Theoretical Description

One method for multi-class calibration has been implemented in MAPIE so far : Top-Label Calibration [1].

The goal of binary calibration is to transform a score (typically given by an ML model) that is not a probability into a probability. The algorithms that are used for calibration can be interpreted as estimators of the confidence level. Hence, they need independent and dependent variables to be fitted.

The figure below illustrates what we would expect as a result of a calibration, with the scores predicted being closer to the true probability compared to the original output.


Firstly, we introduce binary calibration, we denote the (h(X), y) pair as the score and ground truth for the object. Hence, y values are in {0, 1}. The model is calibrated if for every output q \in [0, 1], we have:

Pr(Y = 1 \mid h(X) = q) = q

where h() is the score predictor.

To apply calibration directly to a multi-class context, Gupta et al. propose a framework, multiclass-to-binary, in order to reduce a multi-class calibration to multiple binary calibrations (M2B).


Top-Label calibration is a calibration technique introduced by Gupta et al. to calibrate the model according to the highest score and the corresponding class (see [1] Section 2). This framework offers to apply binary calibration techniques to multi-class calibration.

More intuitively, top-label calibration simply performs a binary calibration (such as Platt scaling or isotonic regression) on the highest score and the corresponding class, whereas confidence calibration only calibrates on the highest score (see [1] Section 2).

Let c be the classifier and h be the maximum score from the classifier. The couple (c, h) is calibrated according to Top-Label calibration if:

Pr(Y = c(X) \mid h(X), c(X)) = h(X)


[1] Gupta, Chirag, and Aaditya K. Ramdas. “Top-label calibration and multiclass-to-binary reductions.” arXiv preprint arXiv:2107.08353 (2021).

[2] Arrieta-Ibarra I, Gujral P, Tannen J, Tygert M, Xu C. Metrics of calibration for probabilistic predictions. The Journal of Machine Learning Research. 2022 Jan 1;23(1):15886-940.

[3] Tygert M. Calibration of P-values for calibration and for deviation of a subpopulation from the full population. arXiv preprint arXiv:2202.00100. 2022 Jan 31.

[4] D. A. Darling. A. J. F. Siegert. The First Passage Problem for a Continuous Markov Process. Ann. Math. Statist. 24 (4) 624 - 639, December, 1953.

[5] William Feller. The Asymptotic Distribution of the Range of Sums of Independent Random Variables. Ann. Math. Statist. 22 (3) 427 - 432 September, 1951.

[6] Spiegelhalter DJ. Probabilistic prediction in patient management and clinical trials. Statistics in medicine. 1986 Sep;5(5):421-33.

- [REQUIRED WORK]: In the theoretical description of MAPIE calibration above, which method for multi-class calibration has MAPIE implemented so far?

- [LISTED ENTRIES]:

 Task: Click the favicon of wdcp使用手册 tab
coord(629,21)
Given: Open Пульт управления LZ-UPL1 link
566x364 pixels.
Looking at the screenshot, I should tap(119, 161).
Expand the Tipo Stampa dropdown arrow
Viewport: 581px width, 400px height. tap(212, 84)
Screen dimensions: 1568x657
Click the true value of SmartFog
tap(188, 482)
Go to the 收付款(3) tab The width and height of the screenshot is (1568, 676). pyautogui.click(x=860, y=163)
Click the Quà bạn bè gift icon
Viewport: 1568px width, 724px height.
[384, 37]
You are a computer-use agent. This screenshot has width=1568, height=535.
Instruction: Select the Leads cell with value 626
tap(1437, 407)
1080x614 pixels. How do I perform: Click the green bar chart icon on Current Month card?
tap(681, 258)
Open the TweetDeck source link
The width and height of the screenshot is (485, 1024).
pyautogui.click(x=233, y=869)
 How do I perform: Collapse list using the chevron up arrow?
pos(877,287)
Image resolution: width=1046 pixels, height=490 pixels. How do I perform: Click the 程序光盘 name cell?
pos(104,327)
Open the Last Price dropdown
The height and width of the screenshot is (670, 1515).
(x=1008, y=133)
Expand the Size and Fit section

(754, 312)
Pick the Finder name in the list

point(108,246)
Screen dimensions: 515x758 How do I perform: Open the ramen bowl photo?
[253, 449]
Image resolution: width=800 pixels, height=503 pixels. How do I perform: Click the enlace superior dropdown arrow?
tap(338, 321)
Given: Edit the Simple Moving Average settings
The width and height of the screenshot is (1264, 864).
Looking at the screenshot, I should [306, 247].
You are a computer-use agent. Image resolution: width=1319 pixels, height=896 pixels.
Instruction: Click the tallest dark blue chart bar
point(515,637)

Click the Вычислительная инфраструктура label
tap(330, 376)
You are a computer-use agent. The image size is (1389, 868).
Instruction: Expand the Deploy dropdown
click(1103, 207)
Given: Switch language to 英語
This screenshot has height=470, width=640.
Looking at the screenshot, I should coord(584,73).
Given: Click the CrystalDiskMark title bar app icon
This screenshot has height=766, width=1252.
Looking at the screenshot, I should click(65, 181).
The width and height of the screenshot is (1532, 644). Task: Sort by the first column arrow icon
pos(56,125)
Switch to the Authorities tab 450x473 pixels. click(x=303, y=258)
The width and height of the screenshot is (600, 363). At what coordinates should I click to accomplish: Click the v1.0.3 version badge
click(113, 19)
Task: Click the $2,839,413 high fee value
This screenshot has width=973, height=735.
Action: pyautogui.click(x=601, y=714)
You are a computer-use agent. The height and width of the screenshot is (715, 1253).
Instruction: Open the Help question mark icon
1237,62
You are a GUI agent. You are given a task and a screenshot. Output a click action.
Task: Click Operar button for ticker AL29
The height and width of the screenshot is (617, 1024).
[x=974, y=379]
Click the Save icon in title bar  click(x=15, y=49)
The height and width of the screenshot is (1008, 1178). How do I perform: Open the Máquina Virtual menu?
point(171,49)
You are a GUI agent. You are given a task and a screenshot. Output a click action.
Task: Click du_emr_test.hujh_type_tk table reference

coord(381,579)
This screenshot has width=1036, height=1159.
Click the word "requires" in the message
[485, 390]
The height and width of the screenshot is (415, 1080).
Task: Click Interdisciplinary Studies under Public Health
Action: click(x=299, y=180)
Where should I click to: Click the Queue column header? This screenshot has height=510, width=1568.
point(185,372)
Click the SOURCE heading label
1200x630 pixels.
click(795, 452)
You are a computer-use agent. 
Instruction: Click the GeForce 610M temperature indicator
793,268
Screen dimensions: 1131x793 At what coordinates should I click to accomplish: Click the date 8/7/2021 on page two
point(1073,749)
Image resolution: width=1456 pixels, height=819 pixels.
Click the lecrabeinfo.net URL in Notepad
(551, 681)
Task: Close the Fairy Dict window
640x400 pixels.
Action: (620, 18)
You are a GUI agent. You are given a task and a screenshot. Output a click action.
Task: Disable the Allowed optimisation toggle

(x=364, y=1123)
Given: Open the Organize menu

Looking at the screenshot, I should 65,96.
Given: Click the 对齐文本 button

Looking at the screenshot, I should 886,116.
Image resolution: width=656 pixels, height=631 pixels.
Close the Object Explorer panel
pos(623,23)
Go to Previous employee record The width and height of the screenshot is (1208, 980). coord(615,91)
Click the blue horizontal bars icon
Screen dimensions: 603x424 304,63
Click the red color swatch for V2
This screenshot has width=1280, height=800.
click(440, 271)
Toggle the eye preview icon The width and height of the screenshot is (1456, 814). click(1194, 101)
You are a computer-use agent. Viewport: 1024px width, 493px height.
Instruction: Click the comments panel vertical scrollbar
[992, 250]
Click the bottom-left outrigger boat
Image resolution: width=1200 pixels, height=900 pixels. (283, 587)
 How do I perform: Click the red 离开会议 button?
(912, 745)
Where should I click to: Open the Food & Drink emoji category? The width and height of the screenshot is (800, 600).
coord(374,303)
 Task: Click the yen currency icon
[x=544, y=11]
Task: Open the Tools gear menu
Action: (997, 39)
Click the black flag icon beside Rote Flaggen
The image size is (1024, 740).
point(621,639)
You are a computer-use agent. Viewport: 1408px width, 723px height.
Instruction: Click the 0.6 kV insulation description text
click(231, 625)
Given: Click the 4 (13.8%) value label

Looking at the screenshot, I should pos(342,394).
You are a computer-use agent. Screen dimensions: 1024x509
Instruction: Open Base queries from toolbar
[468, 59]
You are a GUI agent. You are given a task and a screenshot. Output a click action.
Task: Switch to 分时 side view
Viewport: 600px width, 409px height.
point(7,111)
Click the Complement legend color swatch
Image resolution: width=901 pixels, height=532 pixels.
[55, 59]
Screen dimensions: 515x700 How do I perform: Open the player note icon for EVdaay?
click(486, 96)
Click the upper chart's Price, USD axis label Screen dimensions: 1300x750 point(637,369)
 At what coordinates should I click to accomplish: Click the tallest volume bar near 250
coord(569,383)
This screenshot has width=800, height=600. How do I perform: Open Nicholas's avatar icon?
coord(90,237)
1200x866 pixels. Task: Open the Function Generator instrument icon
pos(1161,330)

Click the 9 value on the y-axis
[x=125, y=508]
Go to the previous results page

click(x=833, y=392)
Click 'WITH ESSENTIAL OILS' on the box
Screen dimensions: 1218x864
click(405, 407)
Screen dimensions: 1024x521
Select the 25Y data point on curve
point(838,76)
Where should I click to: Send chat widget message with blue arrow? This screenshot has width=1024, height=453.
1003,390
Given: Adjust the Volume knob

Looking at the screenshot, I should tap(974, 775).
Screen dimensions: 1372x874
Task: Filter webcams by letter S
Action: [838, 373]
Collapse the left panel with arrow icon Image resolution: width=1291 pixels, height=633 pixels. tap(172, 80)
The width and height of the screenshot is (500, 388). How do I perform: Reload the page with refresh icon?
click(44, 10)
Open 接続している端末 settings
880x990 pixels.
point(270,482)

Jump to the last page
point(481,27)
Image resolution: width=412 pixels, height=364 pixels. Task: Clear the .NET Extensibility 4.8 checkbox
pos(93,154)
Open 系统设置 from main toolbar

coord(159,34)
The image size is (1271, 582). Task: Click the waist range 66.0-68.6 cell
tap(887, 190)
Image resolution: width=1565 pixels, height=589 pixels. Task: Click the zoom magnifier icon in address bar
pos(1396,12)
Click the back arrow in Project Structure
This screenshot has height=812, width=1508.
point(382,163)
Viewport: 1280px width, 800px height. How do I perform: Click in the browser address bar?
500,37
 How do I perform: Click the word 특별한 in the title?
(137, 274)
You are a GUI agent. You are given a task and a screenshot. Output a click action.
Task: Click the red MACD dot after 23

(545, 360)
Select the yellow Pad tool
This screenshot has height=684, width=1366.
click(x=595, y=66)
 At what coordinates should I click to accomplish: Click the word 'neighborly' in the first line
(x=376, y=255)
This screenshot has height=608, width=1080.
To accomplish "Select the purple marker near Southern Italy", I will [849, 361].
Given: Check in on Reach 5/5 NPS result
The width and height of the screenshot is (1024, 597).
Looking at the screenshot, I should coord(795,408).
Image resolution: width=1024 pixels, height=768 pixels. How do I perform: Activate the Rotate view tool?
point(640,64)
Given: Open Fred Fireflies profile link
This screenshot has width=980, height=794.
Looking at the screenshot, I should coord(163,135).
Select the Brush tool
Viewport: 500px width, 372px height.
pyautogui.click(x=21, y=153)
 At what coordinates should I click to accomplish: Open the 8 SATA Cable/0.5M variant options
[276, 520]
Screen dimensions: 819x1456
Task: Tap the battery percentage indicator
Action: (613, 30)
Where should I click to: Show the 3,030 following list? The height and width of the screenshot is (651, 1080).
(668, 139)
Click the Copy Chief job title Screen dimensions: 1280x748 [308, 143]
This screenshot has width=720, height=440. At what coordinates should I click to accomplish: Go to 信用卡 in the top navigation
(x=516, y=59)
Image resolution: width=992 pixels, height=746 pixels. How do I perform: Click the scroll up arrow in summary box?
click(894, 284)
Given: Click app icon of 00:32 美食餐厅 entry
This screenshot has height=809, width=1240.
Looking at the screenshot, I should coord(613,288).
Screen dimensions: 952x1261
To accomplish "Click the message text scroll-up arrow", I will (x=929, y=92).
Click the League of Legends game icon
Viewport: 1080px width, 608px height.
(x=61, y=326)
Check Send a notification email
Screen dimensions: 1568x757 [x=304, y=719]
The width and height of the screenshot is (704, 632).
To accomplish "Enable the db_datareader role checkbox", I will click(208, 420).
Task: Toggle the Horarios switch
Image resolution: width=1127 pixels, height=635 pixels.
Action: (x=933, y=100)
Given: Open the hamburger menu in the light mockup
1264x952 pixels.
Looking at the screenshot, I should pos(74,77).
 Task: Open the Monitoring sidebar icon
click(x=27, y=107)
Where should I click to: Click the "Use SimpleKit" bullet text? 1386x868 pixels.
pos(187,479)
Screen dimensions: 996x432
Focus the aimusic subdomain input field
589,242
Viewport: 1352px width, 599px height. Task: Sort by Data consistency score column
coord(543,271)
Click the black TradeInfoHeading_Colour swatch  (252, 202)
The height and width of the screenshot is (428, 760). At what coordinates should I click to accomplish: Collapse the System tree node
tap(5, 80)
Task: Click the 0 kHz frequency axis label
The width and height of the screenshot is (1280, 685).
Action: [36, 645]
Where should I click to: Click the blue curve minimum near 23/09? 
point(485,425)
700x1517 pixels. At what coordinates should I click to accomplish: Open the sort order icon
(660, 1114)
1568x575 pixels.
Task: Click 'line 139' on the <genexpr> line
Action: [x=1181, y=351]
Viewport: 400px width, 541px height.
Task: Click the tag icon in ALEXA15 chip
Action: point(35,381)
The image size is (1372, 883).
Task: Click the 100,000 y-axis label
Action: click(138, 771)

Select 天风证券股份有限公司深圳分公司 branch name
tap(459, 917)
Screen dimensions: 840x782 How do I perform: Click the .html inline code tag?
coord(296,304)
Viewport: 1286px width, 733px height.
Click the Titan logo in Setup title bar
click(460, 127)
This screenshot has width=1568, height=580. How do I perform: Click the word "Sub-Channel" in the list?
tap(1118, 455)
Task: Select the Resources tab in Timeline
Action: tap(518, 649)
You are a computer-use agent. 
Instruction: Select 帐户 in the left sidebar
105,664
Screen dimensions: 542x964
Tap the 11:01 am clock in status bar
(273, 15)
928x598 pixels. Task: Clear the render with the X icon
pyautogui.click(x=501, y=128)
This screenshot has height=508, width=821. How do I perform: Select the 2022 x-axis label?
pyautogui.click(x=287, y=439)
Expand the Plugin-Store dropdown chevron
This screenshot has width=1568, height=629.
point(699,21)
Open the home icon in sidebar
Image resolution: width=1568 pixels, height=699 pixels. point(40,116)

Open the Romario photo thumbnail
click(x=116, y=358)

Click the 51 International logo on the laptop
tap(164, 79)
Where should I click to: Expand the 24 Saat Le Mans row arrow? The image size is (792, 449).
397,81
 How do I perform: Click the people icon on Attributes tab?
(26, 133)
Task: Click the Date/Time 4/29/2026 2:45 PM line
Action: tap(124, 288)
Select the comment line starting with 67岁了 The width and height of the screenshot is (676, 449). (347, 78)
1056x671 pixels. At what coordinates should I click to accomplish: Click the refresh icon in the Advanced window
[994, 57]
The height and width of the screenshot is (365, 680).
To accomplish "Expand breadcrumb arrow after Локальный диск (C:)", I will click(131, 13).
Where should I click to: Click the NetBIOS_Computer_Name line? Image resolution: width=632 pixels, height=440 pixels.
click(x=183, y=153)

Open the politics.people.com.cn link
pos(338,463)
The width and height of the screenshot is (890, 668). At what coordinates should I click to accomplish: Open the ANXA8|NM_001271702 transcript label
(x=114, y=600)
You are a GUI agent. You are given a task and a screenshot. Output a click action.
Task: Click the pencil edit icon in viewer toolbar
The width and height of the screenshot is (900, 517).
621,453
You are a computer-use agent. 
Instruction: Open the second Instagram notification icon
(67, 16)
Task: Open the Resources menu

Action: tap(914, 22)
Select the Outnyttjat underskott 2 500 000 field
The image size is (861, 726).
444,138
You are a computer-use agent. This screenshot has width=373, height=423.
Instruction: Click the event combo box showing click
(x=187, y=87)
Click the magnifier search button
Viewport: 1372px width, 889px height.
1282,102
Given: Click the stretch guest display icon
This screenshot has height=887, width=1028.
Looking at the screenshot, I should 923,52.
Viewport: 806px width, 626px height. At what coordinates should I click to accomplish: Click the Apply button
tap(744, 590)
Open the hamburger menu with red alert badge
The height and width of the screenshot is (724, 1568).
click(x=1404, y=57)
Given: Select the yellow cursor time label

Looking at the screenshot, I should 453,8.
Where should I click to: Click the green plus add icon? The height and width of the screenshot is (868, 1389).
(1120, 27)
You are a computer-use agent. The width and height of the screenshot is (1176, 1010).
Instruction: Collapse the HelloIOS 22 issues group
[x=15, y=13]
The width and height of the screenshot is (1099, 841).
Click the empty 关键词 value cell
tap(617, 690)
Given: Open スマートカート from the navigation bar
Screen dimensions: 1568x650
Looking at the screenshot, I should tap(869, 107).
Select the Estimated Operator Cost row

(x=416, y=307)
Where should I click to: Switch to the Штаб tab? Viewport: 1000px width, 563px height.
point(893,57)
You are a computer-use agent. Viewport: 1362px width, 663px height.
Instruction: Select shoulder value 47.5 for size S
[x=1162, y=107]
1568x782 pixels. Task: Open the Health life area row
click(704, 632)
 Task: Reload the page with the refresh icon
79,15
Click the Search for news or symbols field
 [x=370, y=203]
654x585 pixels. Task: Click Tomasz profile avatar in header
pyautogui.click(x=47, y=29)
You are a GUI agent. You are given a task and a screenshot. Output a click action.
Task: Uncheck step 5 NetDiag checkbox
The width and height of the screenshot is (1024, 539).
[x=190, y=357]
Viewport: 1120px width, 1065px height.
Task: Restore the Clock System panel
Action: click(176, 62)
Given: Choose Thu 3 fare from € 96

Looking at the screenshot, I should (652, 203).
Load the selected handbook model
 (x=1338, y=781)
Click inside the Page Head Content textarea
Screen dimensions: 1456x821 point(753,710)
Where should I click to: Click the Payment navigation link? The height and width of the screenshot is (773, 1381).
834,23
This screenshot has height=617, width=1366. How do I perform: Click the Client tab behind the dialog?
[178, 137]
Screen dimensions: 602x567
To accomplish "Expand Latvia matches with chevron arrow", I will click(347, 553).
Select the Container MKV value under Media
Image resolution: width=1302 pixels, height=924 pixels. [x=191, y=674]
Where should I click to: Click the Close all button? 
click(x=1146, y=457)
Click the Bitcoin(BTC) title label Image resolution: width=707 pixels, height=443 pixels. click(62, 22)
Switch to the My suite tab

- [EXERCISE OUTPUT]: Top-Label Calibration.